Allied committed to action, 35 ships, suffered 6 damaged, 8 sunk.
German efficiency at sorties resulting in combat action, it required 31 german ships to reduce allied numbers by 14, while Allied required 35 ships to reduce German numbers by 22.
German efficiency at inflicting losses was 14/31=0.4 compared to Allied 22/35=0.6, so the Allies were more efficient over Germany by 50%.
At suffering losses, German lost (sunk/damaged) 71% of its ships committed to action, Allies 40%, the allies were almost twice as efficient at not losing their ship committed to action.

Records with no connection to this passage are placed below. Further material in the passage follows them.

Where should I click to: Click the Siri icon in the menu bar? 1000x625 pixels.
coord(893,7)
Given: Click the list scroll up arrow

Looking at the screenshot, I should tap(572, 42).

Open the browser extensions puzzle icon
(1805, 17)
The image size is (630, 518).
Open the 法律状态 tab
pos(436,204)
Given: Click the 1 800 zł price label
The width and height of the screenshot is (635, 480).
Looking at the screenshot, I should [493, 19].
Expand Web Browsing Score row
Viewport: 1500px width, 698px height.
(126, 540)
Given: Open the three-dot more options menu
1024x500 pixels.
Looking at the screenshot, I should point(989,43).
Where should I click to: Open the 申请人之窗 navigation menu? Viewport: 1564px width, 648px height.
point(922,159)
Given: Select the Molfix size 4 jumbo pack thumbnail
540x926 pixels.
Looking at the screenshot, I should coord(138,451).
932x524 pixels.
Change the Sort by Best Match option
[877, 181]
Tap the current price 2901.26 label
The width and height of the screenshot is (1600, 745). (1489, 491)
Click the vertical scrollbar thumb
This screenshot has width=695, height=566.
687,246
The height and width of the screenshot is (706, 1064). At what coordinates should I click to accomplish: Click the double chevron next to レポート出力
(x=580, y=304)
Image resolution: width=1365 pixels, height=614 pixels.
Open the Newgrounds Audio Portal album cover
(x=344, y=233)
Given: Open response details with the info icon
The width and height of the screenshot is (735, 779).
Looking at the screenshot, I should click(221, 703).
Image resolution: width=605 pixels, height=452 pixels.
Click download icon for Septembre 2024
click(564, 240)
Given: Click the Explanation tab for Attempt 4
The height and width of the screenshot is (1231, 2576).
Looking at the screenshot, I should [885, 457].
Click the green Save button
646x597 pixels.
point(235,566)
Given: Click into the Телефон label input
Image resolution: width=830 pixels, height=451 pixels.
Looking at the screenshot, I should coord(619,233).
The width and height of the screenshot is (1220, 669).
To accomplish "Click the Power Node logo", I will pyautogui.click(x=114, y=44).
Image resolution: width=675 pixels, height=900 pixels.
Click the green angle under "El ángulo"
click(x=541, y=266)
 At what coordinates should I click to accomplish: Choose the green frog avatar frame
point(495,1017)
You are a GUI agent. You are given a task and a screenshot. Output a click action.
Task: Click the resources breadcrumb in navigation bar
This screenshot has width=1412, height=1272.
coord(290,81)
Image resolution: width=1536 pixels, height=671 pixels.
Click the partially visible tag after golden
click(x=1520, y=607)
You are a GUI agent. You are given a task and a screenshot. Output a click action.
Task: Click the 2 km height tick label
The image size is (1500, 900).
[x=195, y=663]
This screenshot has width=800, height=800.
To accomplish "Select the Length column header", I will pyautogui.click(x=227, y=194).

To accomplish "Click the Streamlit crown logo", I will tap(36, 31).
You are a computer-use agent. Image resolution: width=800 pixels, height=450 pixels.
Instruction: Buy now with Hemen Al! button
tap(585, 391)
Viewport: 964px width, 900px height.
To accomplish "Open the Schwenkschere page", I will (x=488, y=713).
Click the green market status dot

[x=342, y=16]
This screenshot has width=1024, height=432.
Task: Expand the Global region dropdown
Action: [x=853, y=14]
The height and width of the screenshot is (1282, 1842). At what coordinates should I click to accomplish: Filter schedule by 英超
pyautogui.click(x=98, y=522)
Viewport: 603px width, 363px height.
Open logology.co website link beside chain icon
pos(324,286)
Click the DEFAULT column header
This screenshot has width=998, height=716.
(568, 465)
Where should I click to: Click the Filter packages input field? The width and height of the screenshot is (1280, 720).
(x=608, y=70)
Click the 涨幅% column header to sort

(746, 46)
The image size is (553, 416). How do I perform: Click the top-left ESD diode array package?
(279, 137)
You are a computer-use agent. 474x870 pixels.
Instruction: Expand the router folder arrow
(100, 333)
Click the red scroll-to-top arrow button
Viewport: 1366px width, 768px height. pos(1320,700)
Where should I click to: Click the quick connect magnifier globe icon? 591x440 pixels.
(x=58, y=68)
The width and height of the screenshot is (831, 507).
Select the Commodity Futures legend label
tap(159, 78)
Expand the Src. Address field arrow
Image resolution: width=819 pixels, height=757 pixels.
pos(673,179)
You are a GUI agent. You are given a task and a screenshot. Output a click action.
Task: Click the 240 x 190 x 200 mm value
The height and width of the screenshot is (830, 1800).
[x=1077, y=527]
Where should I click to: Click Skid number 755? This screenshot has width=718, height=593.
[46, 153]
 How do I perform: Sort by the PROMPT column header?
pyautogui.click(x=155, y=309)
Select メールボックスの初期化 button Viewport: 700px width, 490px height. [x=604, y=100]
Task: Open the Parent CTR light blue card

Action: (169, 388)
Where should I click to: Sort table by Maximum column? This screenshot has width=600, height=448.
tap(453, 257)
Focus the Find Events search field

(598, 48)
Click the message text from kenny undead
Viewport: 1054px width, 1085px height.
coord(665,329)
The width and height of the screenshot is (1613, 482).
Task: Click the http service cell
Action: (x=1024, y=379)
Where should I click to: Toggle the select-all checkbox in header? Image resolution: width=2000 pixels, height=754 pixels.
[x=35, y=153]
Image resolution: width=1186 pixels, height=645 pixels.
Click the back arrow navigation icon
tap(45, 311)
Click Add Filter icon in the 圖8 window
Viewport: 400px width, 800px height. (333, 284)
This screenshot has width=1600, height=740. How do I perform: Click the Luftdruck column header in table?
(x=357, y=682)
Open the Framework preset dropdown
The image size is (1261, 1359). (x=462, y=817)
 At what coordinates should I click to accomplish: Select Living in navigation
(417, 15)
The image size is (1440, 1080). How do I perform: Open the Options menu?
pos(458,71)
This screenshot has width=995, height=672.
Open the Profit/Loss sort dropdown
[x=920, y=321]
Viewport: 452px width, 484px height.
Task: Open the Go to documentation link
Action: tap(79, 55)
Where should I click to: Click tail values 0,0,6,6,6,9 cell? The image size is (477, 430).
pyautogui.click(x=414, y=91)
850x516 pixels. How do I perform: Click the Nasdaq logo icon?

German 75 reduced by 13 sunk is a 17% loss, UK 275 reduced by 8 of 275 is 3% sunk, German 75 reduced by 22 sunk and damaged is 30%, and Uk 14 sunk and damaged is 5%
Paul Lakowski wrote: ↑17 Jun 2019 20:01
In other words NAZI sortie were twice as effective as ALLIED sortie at inflicting damage during battles.
As usual, your GIGO/RIRO claims can be shown for the trollish nonsense they are, chiefly because you cannot use maths to find the answer.
To strive, to seek, to find, and not to yield.